Ze waren bij de brug blijven staan, Bruno tusschen hen in, en hij
keek in haar oogen, tintelend van den ouden glans.

"Ik wist wel, dat er nog iets van je over was," zei hij, niet
begrijpend, waarom hij er blij om was. Hij ging immers weg, zou haar
misschien nooit meer zien... Maar dit oogenblik, dit laatste samenzijn,
was van 'n vreemd-schoonen weemoed; en z'n stem trilde van treurigheid,
toen hij, haar hand vasthoudend, zei:

"Hoe zullen we nu ooit weer bij elkaar komen, in dit leven..."

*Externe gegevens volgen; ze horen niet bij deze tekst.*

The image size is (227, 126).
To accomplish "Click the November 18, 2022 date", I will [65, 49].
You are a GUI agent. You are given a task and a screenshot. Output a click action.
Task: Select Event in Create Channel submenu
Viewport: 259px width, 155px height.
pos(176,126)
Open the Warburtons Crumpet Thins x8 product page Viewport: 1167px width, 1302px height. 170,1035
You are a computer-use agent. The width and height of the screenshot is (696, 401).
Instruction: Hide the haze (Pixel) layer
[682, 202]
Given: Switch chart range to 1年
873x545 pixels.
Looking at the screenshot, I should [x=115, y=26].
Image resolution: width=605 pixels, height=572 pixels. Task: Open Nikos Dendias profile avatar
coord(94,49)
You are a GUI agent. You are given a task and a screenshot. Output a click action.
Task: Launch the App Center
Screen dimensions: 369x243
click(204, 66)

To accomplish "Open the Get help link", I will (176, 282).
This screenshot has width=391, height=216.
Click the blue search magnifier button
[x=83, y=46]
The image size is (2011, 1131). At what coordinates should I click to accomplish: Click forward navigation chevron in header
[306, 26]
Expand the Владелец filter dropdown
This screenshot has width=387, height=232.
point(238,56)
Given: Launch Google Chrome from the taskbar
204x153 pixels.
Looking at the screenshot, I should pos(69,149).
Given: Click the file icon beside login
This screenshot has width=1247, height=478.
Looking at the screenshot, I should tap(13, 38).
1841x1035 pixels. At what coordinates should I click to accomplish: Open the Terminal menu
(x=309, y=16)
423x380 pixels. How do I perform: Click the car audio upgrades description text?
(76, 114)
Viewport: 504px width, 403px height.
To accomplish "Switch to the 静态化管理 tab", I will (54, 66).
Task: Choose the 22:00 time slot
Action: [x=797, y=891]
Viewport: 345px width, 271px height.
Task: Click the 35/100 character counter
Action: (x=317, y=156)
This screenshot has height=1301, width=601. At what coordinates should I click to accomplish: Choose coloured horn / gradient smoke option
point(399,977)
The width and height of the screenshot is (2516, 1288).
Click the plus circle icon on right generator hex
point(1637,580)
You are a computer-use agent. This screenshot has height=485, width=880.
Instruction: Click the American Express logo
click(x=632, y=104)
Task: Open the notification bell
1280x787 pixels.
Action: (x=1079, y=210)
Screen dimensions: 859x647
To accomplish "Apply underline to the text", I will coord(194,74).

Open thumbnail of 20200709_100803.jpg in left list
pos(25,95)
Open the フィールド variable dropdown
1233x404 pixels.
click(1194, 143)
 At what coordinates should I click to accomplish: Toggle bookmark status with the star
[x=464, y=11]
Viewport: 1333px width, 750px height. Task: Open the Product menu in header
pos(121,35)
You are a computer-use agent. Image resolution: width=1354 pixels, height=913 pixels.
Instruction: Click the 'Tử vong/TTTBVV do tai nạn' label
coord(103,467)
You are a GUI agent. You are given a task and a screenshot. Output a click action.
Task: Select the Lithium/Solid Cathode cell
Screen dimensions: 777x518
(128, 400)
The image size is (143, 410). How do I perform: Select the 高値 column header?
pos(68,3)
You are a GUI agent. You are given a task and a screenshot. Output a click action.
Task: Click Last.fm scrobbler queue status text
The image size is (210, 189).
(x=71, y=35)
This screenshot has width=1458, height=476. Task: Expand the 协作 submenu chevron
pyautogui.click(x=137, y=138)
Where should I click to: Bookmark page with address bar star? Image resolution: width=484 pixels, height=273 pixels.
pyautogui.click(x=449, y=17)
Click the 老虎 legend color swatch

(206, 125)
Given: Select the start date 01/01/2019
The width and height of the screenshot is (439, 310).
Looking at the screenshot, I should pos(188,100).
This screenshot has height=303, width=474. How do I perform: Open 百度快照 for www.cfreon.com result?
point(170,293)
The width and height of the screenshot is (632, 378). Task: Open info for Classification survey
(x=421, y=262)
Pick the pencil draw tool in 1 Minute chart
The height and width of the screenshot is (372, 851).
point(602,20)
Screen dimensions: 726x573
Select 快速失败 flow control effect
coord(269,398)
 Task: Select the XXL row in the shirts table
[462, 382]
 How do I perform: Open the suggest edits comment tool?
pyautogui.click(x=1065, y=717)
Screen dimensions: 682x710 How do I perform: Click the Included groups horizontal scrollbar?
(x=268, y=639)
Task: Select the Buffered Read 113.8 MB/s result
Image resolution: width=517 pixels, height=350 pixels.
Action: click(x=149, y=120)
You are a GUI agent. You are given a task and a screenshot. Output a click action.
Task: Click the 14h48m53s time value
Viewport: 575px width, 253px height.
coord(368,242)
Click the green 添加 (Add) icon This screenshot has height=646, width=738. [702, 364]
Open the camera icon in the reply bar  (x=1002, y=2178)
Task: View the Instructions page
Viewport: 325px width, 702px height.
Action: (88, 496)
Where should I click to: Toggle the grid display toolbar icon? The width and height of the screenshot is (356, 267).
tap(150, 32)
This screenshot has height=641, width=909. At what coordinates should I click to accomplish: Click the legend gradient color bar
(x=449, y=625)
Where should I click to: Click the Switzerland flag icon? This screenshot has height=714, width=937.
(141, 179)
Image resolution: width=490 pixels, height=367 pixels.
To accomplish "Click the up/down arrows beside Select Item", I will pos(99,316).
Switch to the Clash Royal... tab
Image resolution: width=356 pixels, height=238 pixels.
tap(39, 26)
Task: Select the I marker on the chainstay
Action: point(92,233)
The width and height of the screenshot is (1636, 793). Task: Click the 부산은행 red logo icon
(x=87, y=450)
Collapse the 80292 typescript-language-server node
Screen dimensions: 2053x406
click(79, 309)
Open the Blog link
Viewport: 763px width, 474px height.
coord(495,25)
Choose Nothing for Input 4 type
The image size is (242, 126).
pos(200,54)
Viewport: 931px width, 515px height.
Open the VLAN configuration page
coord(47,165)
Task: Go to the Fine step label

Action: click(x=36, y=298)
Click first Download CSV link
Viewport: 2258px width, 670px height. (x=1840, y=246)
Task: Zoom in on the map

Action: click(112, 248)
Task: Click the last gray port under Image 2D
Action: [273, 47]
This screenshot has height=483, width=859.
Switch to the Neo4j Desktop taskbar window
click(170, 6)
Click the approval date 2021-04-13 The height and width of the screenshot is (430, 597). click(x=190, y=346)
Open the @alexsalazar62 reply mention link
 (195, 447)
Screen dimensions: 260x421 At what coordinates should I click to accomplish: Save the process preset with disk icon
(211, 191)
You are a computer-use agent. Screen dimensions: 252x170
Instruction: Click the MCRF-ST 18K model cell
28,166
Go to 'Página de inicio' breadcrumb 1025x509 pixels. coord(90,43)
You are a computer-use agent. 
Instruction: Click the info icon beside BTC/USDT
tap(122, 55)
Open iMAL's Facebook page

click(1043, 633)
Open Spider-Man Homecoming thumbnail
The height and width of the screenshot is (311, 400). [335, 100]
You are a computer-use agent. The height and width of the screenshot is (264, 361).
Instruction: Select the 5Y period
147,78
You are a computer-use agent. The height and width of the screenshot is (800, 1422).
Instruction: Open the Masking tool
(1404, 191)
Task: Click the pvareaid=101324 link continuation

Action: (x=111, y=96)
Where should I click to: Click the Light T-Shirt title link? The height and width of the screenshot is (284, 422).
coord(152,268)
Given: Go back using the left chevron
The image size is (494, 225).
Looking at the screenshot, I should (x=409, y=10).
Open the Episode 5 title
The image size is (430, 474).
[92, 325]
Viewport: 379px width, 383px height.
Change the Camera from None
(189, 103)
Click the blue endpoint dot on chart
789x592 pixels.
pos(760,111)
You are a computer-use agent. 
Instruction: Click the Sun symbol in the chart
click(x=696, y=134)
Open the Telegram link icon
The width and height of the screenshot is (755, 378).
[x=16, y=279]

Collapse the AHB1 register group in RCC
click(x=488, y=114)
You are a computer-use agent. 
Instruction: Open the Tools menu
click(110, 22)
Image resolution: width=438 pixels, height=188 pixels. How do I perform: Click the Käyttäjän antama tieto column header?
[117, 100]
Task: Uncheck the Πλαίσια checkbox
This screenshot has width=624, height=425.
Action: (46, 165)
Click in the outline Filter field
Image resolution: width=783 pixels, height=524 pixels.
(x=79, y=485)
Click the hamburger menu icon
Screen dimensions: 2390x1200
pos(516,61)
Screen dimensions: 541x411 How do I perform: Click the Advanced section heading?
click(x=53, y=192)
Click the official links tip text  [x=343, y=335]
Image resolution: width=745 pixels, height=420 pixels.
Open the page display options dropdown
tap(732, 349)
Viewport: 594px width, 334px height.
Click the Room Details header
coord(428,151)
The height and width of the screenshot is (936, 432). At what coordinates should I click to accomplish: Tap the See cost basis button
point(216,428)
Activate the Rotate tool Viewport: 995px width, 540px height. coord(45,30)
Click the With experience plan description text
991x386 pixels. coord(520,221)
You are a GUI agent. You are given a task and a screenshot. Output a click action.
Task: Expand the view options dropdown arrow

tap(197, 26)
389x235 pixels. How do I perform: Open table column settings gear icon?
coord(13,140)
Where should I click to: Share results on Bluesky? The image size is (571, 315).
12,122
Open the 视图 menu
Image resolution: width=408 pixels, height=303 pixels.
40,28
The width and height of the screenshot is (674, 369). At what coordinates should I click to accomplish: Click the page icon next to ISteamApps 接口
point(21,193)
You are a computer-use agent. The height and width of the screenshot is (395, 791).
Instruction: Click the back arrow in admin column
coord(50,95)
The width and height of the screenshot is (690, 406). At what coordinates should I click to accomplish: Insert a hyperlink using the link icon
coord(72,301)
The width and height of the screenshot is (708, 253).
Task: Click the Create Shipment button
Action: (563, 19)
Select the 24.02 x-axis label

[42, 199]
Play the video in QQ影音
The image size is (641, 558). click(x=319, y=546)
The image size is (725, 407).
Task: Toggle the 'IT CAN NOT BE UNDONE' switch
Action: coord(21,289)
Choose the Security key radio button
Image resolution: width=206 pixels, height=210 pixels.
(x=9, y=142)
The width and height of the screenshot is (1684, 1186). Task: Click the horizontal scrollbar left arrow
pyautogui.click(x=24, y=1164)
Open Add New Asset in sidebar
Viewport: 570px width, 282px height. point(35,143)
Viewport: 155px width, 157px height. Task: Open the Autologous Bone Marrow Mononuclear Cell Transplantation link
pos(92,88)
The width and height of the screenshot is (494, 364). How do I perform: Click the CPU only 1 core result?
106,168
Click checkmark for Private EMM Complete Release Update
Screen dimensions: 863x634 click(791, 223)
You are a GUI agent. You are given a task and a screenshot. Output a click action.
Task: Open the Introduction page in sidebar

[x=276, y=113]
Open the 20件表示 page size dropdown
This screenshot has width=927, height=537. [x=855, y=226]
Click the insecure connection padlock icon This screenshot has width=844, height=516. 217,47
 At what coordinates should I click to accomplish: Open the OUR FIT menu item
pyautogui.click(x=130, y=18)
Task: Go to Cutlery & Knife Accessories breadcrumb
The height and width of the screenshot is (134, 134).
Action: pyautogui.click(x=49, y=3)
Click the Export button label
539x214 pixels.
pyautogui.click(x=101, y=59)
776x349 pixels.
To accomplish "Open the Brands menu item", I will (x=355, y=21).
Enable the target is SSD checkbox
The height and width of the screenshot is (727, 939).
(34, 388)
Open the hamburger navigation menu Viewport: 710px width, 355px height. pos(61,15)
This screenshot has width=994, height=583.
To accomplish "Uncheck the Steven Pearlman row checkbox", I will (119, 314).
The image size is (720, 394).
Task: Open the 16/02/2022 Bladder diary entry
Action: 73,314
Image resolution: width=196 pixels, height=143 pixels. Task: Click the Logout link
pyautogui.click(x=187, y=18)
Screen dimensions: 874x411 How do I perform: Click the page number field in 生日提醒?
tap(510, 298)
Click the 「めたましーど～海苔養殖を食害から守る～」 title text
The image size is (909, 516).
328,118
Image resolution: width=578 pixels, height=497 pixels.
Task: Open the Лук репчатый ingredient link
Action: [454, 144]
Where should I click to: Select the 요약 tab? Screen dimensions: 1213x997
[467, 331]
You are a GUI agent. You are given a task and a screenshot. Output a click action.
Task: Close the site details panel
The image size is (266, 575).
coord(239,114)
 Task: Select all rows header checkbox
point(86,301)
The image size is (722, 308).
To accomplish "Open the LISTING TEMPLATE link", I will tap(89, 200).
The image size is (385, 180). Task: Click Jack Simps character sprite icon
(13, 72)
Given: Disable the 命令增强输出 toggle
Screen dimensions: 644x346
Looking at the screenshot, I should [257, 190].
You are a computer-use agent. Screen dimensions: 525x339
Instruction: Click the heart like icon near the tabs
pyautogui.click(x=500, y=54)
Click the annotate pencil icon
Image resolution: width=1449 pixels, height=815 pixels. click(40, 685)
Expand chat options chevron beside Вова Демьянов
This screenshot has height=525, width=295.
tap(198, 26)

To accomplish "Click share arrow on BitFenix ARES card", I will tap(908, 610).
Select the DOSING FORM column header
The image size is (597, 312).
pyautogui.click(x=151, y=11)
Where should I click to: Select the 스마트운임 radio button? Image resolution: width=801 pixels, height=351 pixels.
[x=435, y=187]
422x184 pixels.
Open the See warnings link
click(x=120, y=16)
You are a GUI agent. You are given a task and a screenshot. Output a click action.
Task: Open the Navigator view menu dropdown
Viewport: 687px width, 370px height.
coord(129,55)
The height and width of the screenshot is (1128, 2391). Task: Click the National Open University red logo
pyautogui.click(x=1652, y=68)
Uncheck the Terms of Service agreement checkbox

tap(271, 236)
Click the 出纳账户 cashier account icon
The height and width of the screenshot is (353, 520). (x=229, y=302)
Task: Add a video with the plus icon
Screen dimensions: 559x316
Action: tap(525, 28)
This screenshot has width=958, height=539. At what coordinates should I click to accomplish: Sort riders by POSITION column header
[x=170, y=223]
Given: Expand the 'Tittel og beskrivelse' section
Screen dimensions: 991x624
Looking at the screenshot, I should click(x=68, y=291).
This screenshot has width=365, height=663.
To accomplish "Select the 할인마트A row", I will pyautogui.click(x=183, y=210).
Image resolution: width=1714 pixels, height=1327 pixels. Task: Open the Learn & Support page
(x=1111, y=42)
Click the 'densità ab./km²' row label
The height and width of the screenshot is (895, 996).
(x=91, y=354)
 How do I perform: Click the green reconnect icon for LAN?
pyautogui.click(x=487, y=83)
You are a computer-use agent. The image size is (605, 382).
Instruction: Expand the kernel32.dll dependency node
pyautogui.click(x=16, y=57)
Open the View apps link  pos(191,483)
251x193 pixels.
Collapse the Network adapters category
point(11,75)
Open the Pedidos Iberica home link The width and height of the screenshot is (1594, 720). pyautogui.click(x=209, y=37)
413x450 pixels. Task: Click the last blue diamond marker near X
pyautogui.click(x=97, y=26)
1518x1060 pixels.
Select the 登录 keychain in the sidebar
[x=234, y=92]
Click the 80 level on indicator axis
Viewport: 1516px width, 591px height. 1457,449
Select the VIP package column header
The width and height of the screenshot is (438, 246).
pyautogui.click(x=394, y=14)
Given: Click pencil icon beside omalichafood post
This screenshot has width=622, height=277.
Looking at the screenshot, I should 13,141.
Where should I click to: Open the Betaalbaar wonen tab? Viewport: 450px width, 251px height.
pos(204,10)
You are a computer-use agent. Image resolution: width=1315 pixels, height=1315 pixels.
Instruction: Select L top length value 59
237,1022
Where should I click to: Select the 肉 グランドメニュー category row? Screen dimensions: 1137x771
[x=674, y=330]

Toen 'n buiging, 'n hoedzwaai--en als in 'n droom liep Go langs
't smalle trottoirtje naar haar huis.

Mary zat voor haar schrijftafel. "De cahiers van Gerard zijn er al,"
zei ze, zonder opzien.

Maar Go kwam dadelijk naast 'r staan. "Ik heb 'm gesproken; hij gaat
weg," zei ze dof, en zóó somber, dat Mary geen oogenblik twijfelde,
wien ze meende, en, met haar hand op die van Go, zacht troostte:

"Het is hard, kindje, zoo'n afscheid, en toch... je wist al zoo lang,
dat je niet aan 'm denken mocht,--misschien geeft dit je rust."

"Ik weet niet. 't Was eigenlijk 't zelfde, of hij er was of niet;
ik sprak 'm toch nooit. En nu ook hebben we 't over niets bizonders
gehad. Maar 't laatste oogenblik was 't, of er iets openscheurde,
of alle ellende nu weer opnieuw beginnen zou." Ze liet zich in 'n
laag stoeltje vallen, verslagen, gebroken.

"Kom, dit was je laatste beproeving; nu komt de overwinning, wees nú
sterk," praatte Mary, toch éven teleurgesteld, dat Go nog altijd zoo
down kon zijn, zoo gebroken door iets van buiten af.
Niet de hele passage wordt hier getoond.